Tough years for the fishing industry
The North Norwegian fishing industry looks quite different today than it did 15 years ago. One in three businesses has been closed down and job numbers have halved. The industry has lost NOK 750 million during this period.
The fishing industry made an overall profit in just five of the 15 years, according to a report prepared by Nofima Marked on commission for the Executive Committee for Northern Norway.
"The losses are unevenly distributed and some companies have still managed to make money virtually every year," says Scientist Bjørn Inge Bendiksen at Nofima Marked. "As a whole, the fishing industry has for many years had weak profitability. While 2008 was a rough year for many in the white fish industry, 2009 can be far worse."
A total of 120 companies in the white fish industry have been closed down since 1995. The biggest decline is in the counties of Nordland, Møre og Romsdal and Troms.
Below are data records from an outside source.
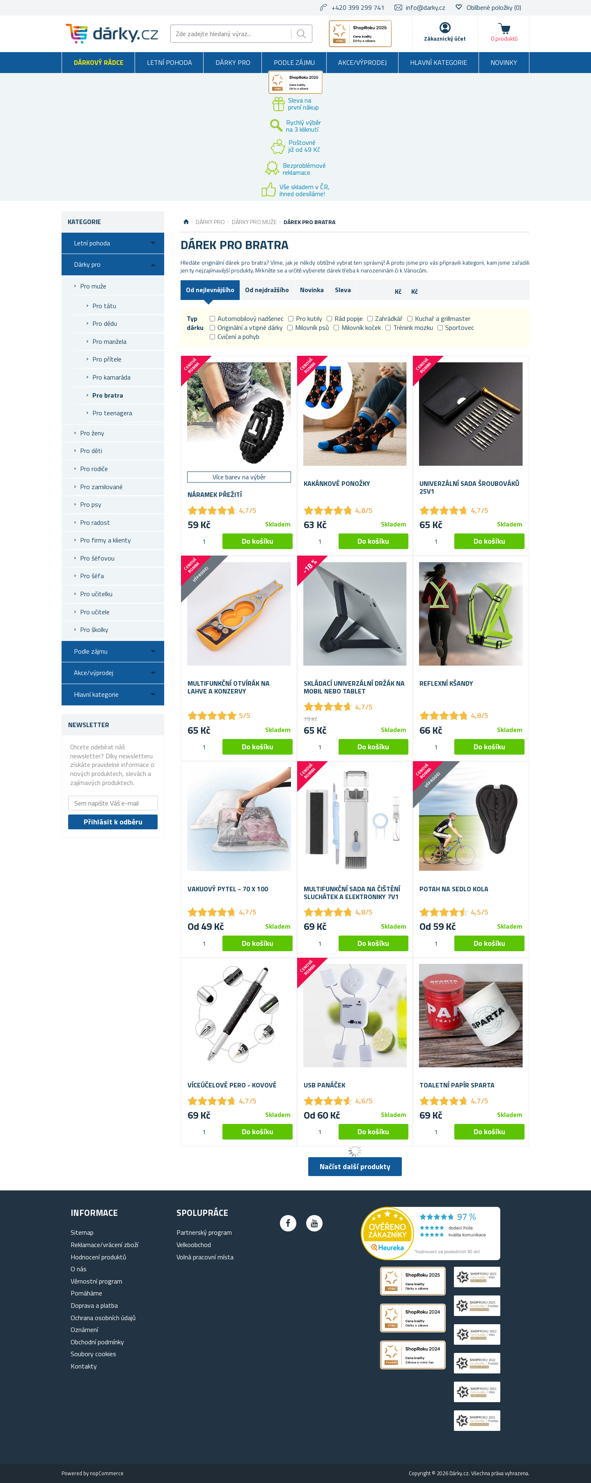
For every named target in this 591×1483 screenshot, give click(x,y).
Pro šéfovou (97, 558)
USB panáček (324, 1085)
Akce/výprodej (362, 62)
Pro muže (93, 286)
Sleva (343, 290)
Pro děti (91, 450)
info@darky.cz (425, 7)
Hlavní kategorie (438, 62)
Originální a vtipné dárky (246, 327)
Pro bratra (107, 395)
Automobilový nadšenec (247, 318)
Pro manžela (109, 341)
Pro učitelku (96, 594)
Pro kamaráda (111, 377)
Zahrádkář (385, 318)
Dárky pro (232, 62)
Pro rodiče (94, 469)
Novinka (312, 290)
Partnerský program (204, 1232)
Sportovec (456, 327)
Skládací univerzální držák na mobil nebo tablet (354, 687)
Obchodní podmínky (97, 1342)
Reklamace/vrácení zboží (104, 1245)
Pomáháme (86, 1293)
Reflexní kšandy (446, 683)
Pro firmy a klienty (105, 540)
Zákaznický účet (445, 38)
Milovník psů (308, 327)
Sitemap (82, 1232)
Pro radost (95, 522)
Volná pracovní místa (205, 1257)
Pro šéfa (92, 576)
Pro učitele (95, 612)
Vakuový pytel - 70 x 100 (228, 889)
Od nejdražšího (267, 290)
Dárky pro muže (254, 222)
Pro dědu (104, 323)
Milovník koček (357, 327)
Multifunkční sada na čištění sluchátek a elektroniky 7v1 (352, 893)
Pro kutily (305, 318)
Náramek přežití (215, 495)
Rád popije (345, 318)
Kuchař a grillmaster (438, 318)
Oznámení (84, 1329)
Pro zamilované (101, 487)
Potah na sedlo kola (453, 889)
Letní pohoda (169, 62)
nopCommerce (107, 1473)
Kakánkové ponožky (337, 483)
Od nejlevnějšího (210, 290)
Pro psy (90, 504)
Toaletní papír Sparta (457, 1085)
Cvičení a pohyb (234, 336)
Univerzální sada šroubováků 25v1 (469, 487)
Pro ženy (92, 433)
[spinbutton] (204, 541)
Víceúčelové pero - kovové (232, 1085)
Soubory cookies (93, 1354)
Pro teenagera (112, 413)
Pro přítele (106, 359)
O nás (79, 1269)
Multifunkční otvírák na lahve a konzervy (229, 687)
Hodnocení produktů (98, 1257)
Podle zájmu (294, 62)
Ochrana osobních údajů (103, 1318)
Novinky (503, 62)
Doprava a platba (94, 1305)
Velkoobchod (193, 1245)
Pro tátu (104, 306)
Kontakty (84, 1366)
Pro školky (94, 629)
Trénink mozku (409, 327)
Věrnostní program (96, 1281)
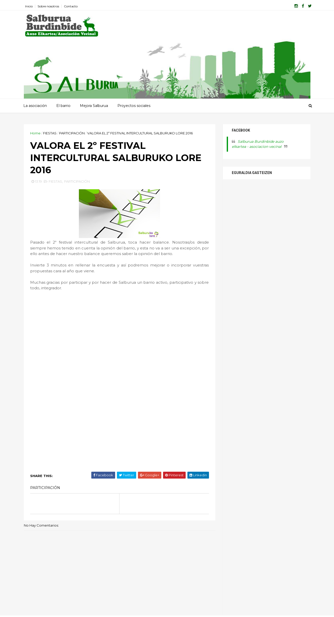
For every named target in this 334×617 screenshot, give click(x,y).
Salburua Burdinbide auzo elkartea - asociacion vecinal (258, 144)
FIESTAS (50, 133)
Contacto (71, 6)
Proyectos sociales (133, 105)
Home (35, 133)
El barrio (63, 105)
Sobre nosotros (48, 6)
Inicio (29, 6)
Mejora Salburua (94, 105)
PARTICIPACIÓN (72, 133)
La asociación (35, 105)
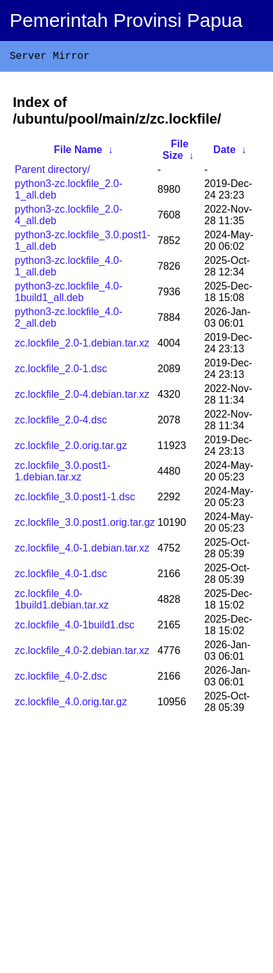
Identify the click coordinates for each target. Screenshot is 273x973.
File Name (78, 152)
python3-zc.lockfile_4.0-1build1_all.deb (68, 294)
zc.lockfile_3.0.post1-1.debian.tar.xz (62, 473)
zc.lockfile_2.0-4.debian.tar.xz (82, 396)
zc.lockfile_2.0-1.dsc (61, 371)
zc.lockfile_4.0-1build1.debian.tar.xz (62, 602)
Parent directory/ (52, 172)
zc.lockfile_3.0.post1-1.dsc (75, 499)
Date (224, 152)
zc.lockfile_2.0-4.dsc (61, 422)
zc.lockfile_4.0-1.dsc (61, 576)
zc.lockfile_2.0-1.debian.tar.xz (82, 345)
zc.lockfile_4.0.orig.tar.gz (71, 704)
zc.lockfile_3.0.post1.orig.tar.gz (85, 524)
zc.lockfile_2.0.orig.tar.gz (71, 448)
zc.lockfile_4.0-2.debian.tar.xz (82, 653)
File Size (175, 152)
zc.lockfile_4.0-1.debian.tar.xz (82, 550)
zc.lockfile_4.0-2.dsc (61, 678)
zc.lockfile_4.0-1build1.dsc (75, 627)
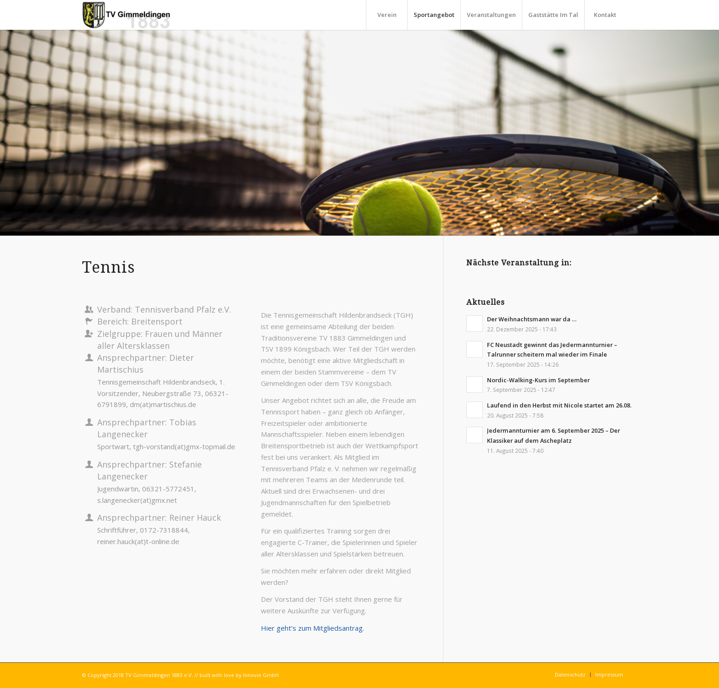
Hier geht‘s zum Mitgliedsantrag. (312, 628)
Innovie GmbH (261, 674)
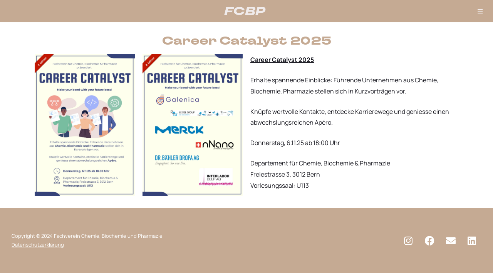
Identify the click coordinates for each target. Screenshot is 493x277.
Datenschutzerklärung (38, 244)
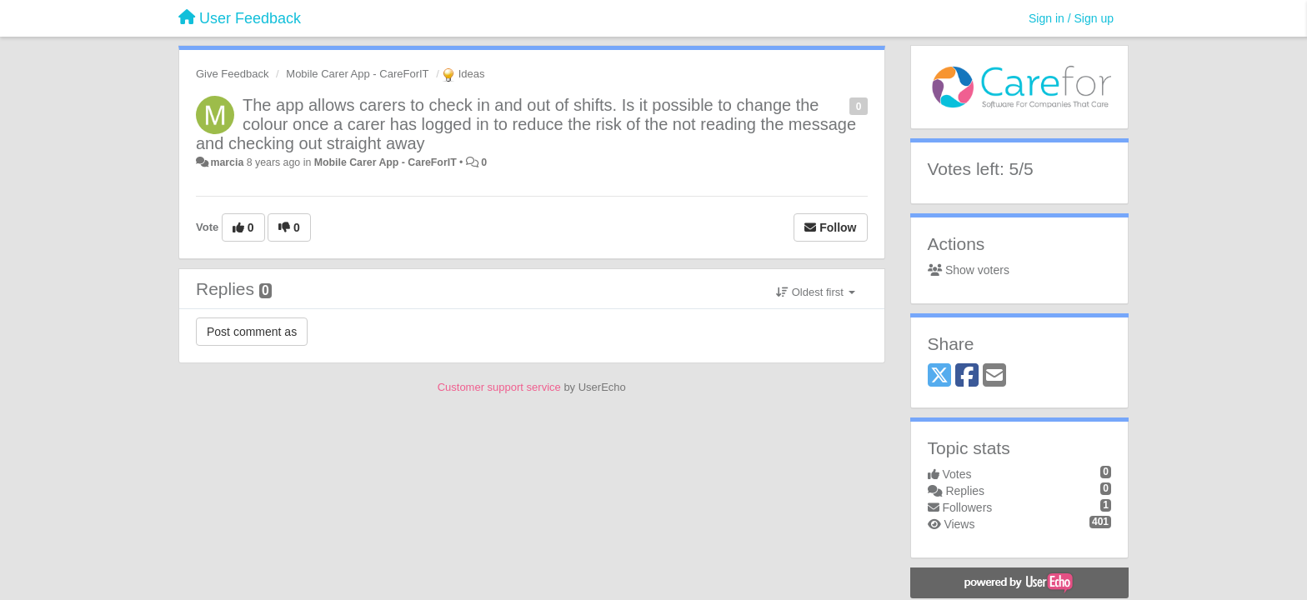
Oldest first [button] (815, 292)
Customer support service (499, 387)
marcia (226, 162)
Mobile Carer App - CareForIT (357, 74)
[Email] (994, 376)
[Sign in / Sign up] (1071, 18)
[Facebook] (967, 376)
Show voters (968, 270)
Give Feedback (232, 74)
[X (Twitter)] (939, 376)
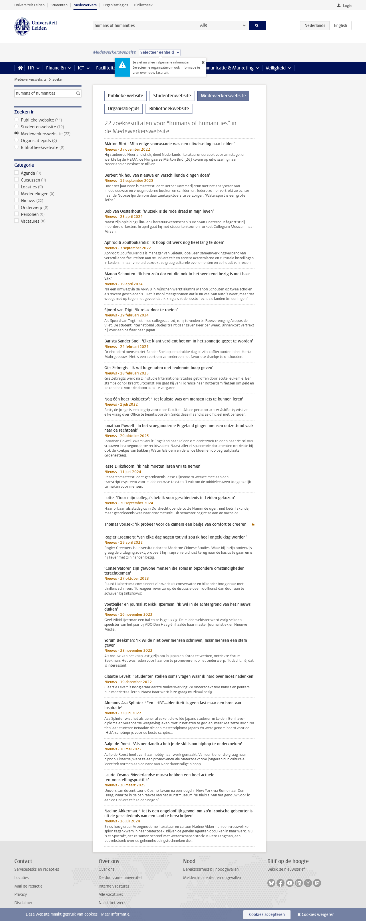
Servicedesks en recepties (36, 869)
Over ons (106, 869)
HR (31, 68)
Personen (47, 214)
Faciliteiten (107, 68)
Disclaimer (23, 903)
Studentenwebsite (47, 127)
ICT (81, 68)
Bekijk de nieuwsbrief (286, 869)
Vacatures (47, 221)
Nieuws (47, 201)
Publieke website (47, 120)
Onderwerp (47, 207)
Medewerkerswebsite (30, 79)
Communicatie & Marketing (226, 68)
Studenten (59, 5)
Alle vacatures (111, 894)
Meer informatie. (115, 914)
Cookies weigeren (318, 914)
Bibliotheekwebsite (47, 147)
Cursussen (47, 180)
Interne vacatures (114, 886)
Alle (203, 25)
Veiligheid (276, 68)
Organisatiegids (115, 5)
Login (347, 5)
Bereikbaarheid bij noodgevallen (211, 869)
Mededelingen (47, 194)
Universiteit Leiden (29, 5)
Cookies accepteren (267, 914)
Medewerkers (85, 5)
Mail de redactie (28, 886)
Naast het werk (112, 903)
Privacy (20, 894)
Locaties (47, 187)
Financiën (56, 68)
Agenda (47, 173)
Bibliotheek (143, 5)
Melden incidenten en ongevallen (212, 877)
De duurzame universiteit (121, 877)
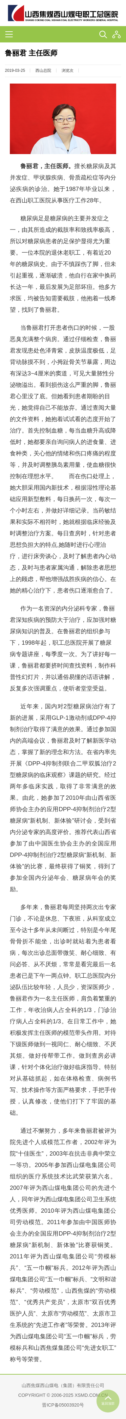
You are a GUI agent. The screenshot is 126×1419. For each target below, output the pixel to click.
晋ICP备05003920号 (63, 1405)
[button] (116, 34)
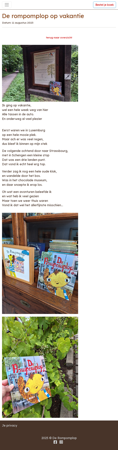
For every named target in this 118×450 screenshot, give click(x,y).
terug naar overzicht (59, 37)
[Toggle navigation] (6, 4)
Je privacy (9, 425)
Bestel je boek (104, 4)
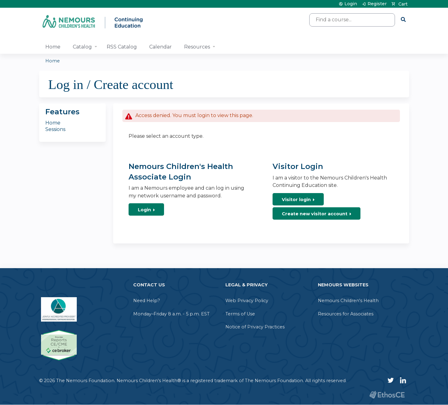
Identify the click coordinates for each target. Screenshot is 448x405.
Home (52, 47)
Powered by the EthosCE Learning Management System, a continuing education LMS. (387, 394)
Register (377, 4)
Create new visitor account (314, 214)
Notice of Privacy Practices (255, 327)
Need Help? (146, 300)
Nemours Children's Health (348, 300)
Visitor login (296, 199)
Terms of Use (240, 314)
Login (350, 4)
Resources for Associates (345, 314)
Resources (197, 47)
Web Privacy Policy (246, 300)
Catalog (82, 47)
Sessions (55, 129)
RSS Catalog (122, 47)
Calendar (160, 47)
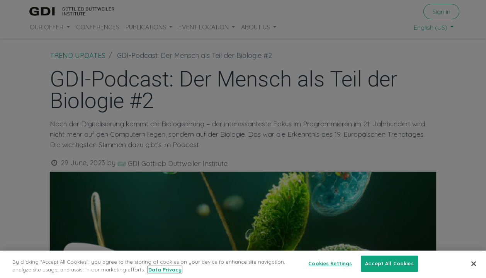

In the same period, each company employed fewer staff. Many tasks have been automated and many filleting companies with high staffing levels have closed down. Viewed collectively, the number of people employed in the fishing industry has halved to 2700 in 2007. These figures relate to the industry that processes wild fish – not farmed fish.
From frozen to salted
For many decades frozen fillet was the most important product in the Norwegian white fish industry. Salted fish, clipfish and stockfish have reclaimed the throne. Stockfish products have collectively earned around NOK 300 million in this period.
"The stockfish market is small and Norwegian producers don’t have many overseas competitors. In addition, many producers have had extremely good access to raw materials," says Scientist Bjørn Inge Bendiksen at Nofima Marked.
"But this can change. Owing to the poor market for salted fish, more fish are hung out to dry. This can lead to lower prices."
From frozen to fresh
The fisheries industry exports more than 90 percent of what it produces abroad, but it is facing increasingly tougher competition. Cheap labour in countries with low production costs and increased sales of species like Alaska pollock, which costs less than Norwegian cod, had led to strong pressure on prices. This creates both challenges and opportunities for Norwegian producers.
Up to 2002, frozen products were the most important for the Norwegian fillet industry, but it is now fresh fillet that is important. This is where there is less competition from countries with low production costs, which means higher prices. But this does not compensate for the decline in frozen products. While half the employees in the white fish industry in 1995 worked in the filleting sector, this had dropped to just one in four 10 years later.
"The white fish industry and in particular parts of the salted fish industry and in a deep crisis, and I don’t think further closures this year can be avoided," says Bendiksen. "But if dramatic changes don’t occur in the trade with Portugal, production of salted fish will remain the cornerstone of the fisheries industry in Northern Norway."